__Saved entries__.
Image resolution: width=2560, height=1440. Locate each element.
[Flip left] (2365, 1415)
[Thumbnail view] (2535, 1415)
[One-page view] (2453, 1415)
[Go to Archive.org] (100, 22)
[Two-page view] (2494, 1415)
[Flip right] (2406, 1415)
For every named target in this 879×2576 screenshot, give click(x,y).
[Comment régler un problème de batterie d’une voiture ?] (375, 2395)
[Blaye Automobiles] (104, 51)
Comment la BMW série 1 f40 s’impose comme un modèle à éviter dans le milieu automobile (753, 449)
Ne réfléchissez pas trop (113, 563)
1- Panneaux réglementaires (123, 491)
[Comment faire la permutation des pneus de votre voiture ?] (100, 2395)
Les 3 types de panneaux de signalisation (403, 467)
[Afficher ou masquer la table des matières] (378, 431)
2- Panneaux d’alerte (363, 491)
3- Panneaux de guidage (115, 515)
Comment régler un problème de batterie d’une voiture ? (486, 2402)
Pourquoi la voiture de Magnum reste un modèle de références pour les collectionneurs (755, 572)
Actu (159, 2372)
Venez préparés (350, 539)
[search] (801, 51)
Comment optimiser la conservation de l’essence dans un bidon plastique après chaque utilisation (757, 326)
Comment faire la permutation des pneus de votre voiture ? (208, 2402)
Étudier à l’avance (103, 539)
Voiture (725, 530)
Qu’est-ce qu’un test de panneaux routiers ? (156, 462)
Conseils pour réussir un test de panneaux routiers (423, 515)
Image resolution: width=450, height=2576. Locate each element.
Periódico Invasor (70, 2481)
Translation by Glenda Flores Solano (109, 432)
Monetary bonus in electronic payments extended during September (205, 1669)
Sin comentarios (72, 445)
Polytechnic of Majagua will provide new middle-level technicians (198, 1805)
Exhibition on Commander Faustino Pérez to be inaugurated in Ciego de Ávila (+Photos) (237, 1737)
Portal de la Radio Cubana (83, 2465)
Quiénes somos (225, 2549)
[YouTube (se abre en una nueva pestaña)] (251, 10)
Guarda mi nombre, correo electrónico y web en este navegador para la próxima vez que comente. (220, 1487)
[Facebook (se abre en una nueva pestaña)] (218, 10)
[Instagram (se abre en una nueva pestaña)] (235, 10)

__What you should do__. Keeping every word as it is, repeat all of the records.

__Answer space__.
Image resolution: width=2560, height=1440. Locate each element.
[Flip left] (2365, 1415)
[Thumbnail view] (2535, 1415)
[One-page view] (2453, 1415)
[Go to Archive.org] (100, 22)
[Two-page view] (2494, 1415)
[Flip right] (2406, 1415)
For every named target in this 879×2576 screenshot, give click(x,y).
[Comment régler un problème de batterie d’une voiture ?] (375, 2395)
[Blaye Automobiles] (104, 51)
Comment la BMW série 1 f40 s’impose comme un modèle à éviter dans le milieu automobile (753, 449)
Ne réfléchissez pas trop (113, 563)
1- Panneaux réglementaires (123, 491)
[Comment faire la permutation des pneus de votre voiture ?] (100, 2395)
Les 3 types de panneaux de signalisation (403, 467)
[Afficher ou masquer la table des matières] (378, 431)
2- Panneaux d’alerte (363, 491)
3- Panneaux de guidage (115, 515)
Comment régler un problème de batterie d’une voiture ? (486, 2402)
Pourquoi la voiture de Magnum reste un modèle de références pour les collectionneurs (755, 572)
Actu (159, 2372)
Venez préparés (350, 539)
[search] (801, 51)
Comment optimiser la conservation de l’essence dans un bidon plastique après chaque utilisation (757, 326)
Comment faire la permutation des pneus de votre voiture ? (208, 2402)
Étudier à l’avance (103, 539)
Voiture (725, 530)
Qu’est-ce qu’un test de panneaux routiers ? (156, 462)
Conseils pour réussir un test de panneaux routiers (423, 515)
Image resolution: width=450, height=2576. Locate each element.
Periódico Invasor (70, 2481)
Translation by Glenda Flores Solano (109, 432)
Monetary bonus in electronic payments extended during September (205, 1669)
Sin comentarios (72, 445)
Polytechnic of Majagua will provide new middle-level technicians (198, 1805)
Exhibition on Commander Faustino Pérez to be inaugurated in Ciego de Ávila (+Photos) (237, 1737)
Portal de la Radio Cubana (83, 2465)
Quiénes somos (225, 2549)
[YouTube (se abre en una nueva pestaña)] (251, 10)
Guarda mi nombre, correo electrónico y web en este navegador para la próxima vez que comente. (220, 1487)
[Facebook (se abre en una nueva pestaña)] (218, 10)
[Instagram (se abre en una nueva pestaña)] (235, 10)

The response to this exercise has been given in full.